- [Instructions for the task]: Among the records, which lines include "المثليين"? List them.

Data items
>>>>>
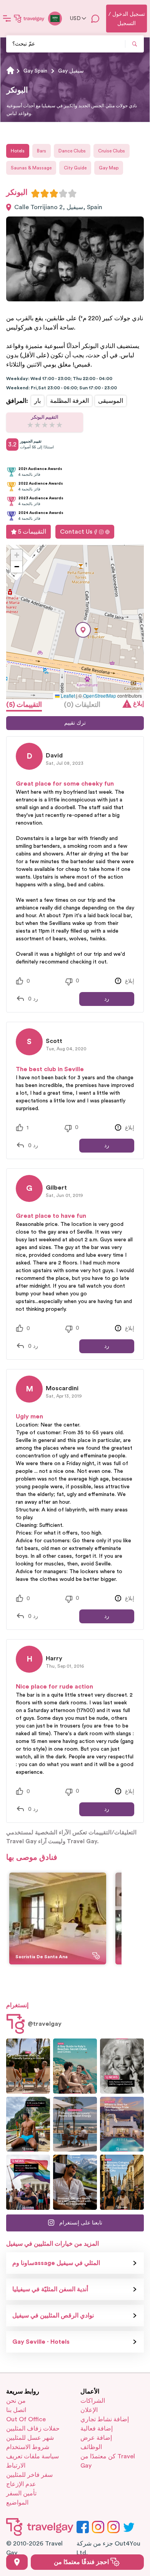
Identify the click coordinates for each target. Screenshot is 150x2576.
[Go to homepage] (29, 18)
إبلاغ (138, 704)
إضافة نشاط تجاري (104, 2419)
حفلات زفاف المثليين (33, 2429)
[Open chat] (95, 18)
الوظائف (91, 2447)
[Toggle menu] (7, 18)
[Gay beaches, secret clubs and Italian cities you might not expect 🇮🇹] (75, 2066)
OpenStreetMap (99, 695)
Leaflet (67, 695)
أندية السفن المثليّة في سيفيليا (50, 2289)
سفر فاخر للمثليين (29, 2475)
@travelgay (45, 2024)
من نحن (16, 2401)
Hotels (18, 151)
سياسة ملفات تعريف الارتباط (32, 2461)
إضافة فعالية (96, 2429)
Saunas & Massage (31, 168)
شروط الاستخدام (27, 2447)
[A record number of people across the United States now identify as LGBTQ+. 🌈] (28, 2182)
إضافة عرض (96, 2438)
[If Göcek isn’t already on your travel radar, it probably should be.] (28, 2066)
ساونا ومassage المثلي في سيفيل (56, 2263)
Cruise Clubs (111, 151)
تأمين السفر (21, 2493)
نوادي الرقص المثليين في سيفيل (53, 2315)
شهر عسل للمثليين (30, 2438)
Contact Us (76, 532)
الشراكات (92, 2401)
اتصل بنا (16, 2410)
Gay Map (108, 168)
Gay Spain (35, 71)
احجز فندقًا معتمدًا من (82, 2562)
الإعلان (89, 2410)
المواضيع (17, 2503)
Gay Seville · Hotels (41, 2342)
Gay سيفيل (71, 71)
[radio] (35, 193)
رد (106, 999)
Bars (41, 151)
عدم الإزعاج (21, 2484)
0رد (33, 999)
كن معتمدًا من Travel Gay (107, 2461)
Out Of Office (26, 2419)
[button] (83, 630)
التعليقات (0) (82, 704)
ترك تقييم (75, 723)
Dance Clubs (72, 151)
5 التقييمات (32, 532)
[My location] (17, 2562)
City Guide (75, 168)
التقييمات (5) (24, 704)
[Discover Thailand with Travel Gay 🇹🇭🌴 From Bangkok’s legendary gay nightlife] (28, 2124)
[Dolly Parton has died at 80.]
<<<<<
- [Response]:
حفلات زفاف المثليين (33, 2429)
نوادي الرقص المثليين في سيفيل (53, 2315)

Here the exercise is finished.